_REQUIRED ACTION:_ The answer must be an exact copy of the lines from the one with "The image size is (1005, 369)." through the final line below, with no pictures and nothing else.

· · · ·

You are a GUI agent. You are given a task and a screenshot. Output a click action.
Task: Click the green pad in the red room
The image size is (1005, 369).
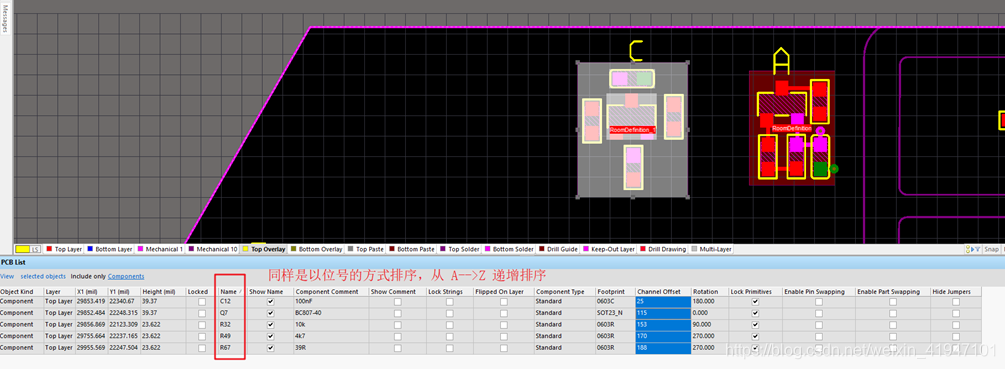click(820, 169)

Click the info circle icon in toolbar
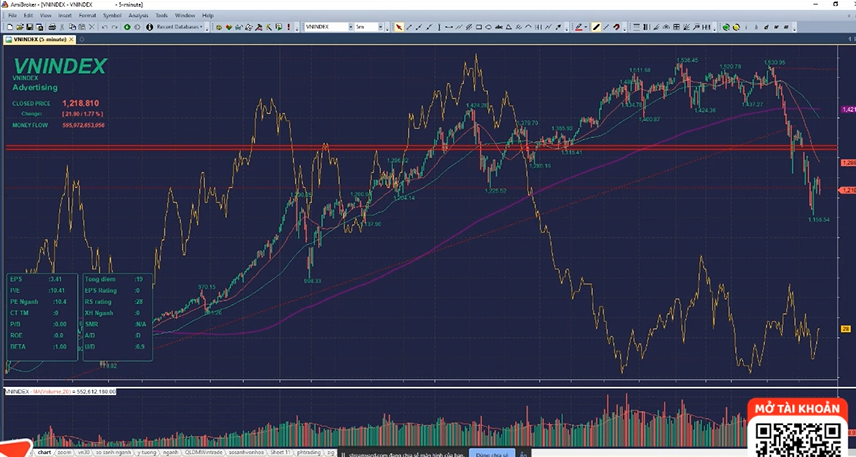tap(149, 27)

· · · ·

_TASK RESULT:_
The image size is (1005, 369).
click(820, 169)

Click the info circle icon in toolbar
tap(149, 27)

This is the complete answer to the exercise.